Russian Defense Minister Sergei Shoigu made his first public appearance since a mercenary uprising demanded his ouster, inspecting troops in Ukraine Monday in a video aimed at projecting a sense of order after a weekend of chaos.
Shoigu is one of three powerful Russian military leaders whose diverging interests erupted into a mutiny that saw armed rebels seize a Russian city and march seemingly unopposed on the capital. Thousands of Wagner Group mercenaries headed from Ukraine deep into Russia, before turning around Saturday after less than 24 hours.
He is the first to appear publicly since then, in video released by the Defense Ministry that was widely shown on Russian media, including state-controlled television. It was unclear when it was filmed.
Neither Wagner Group chief Yevgeny Prigozhin nor General Staff chief Gen. Valery Gerasimov — like Shoigu, a target of Prigozhin’s ire — has been seen or heard in public since then. Russian President Vladimir Putin hasn’t made any public appearances either.
Moscow Mayor Sergey Sobyanin announced an end to the “counter-terrorism regime” imposed on the capital Saturday, during which troops and armored vehicles set up checkpoints on the edges of the city and authorities tore up roads leading into the city.
The Defense Ministry released a video showing Shoigu flying in a helicopter and then attending a meeting with military officers at a military headquarters in Ukraine, showing the minister for the first time since Prigozhin declared a “march of justice” to oust the defense minister and Gerasimov late Friday, during which the mercenaries captured the southern city of Rostov-on-Don and then marched on Moscow.
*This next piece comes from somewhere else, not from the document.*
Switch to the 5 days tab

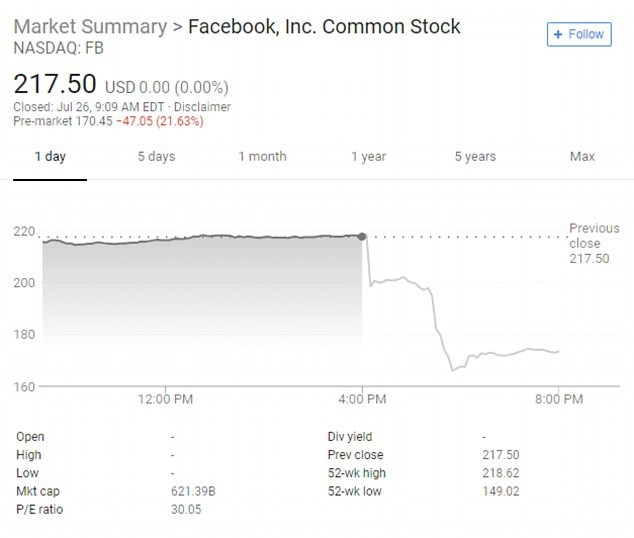(156, 156)
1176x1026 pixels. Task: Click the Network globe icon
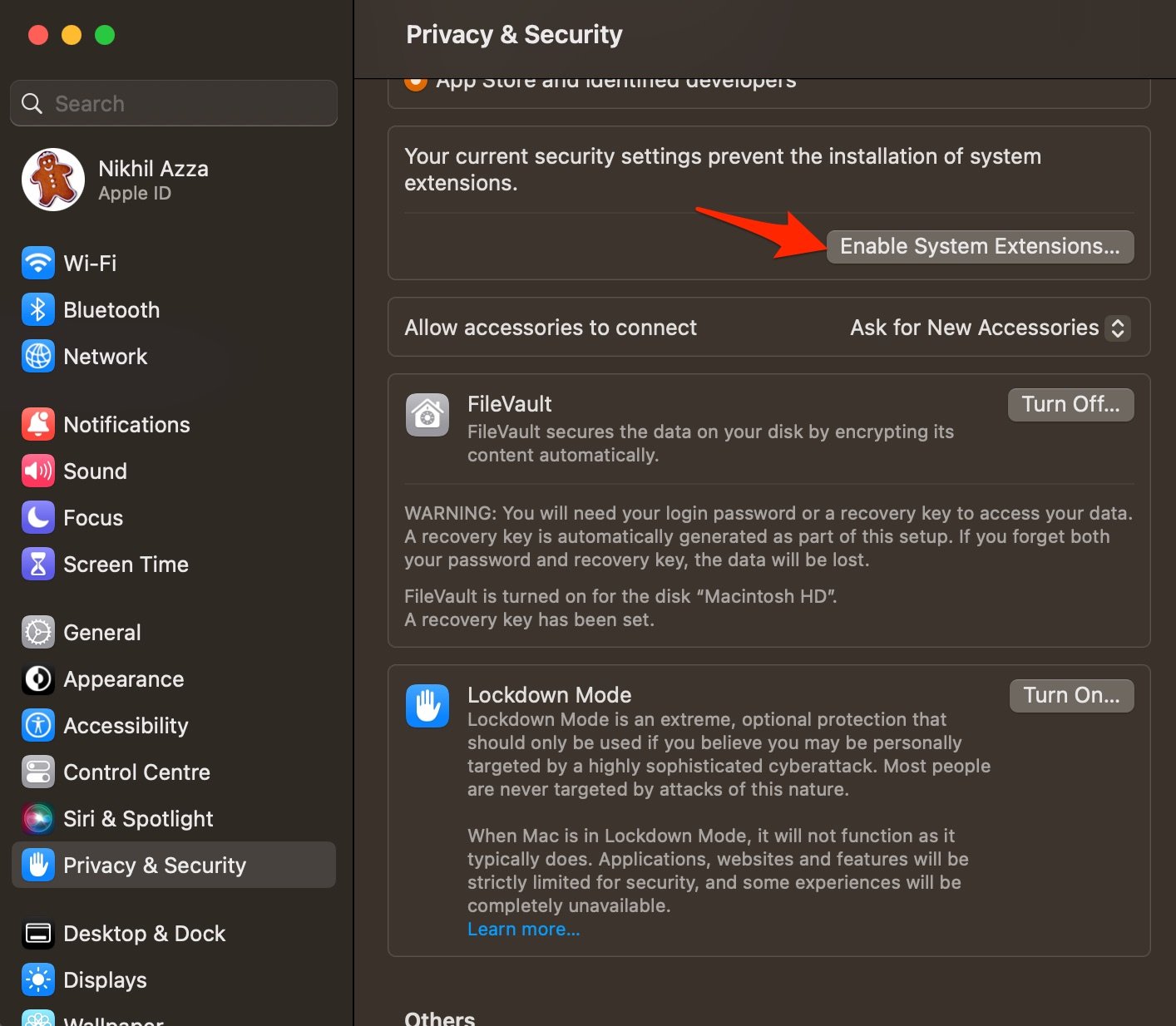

The rebellion ended on Saturday when Prigozhin ordered his troops back. The Kremlin said it had made a deal that the mercenary chief will move to Belarus and receive an amnesty, along with his soldiers. The mutiny marked the biggest challenge to President Vladimir Putin in more than 20 years of rule.
As Wagner’s convoy drove out of the southern Russian city of Rostov-on-Don after its brief occupation on Saturday, led by Prigozhin in an SUV, someone asked how he viewed the result of his revolt, according to a video posted later on Russian social media.
“It’s normal, we have cheered everyone up,” the mercenary chief responded.
It was unclear what would ultimately happen to Prigozhin and his forces. Few details of the deal were released either by the Kremlin or Belarusian President Alexander Lukashenko, who brokered it, and Prigozhin’s whereabouts were unclear on Monday.
Before starting the revolt, Prigozhin had blasted Shoigu and army chief Gerasimov with expletive-ridden insults for months, attacking them for failing to provide his troops with enough ammunition during the battle for Bakhmut, the war’s longest and bloodiest battle.
Putin stood back from the rift, and Shoigu and Gerasimov remained mum, possibly reflecting uncertainty about Putin’s support. Observers said that by failing to end the feud Putin had encouraged Prigozhin to dramatically up the stakes.
Alex Younger, former head of Britain’s MI6 intelligence agency, said it appeared that “neither side was in control” during the rebellion.
He told the BBC that Prigozhin “didn’t have a plan, he didn’t have enough people” to succeed, while Putin looked indecisive, first vowing to crush the rebels then striking a deal.
“Everyone comes out of this weaker,” Younger said.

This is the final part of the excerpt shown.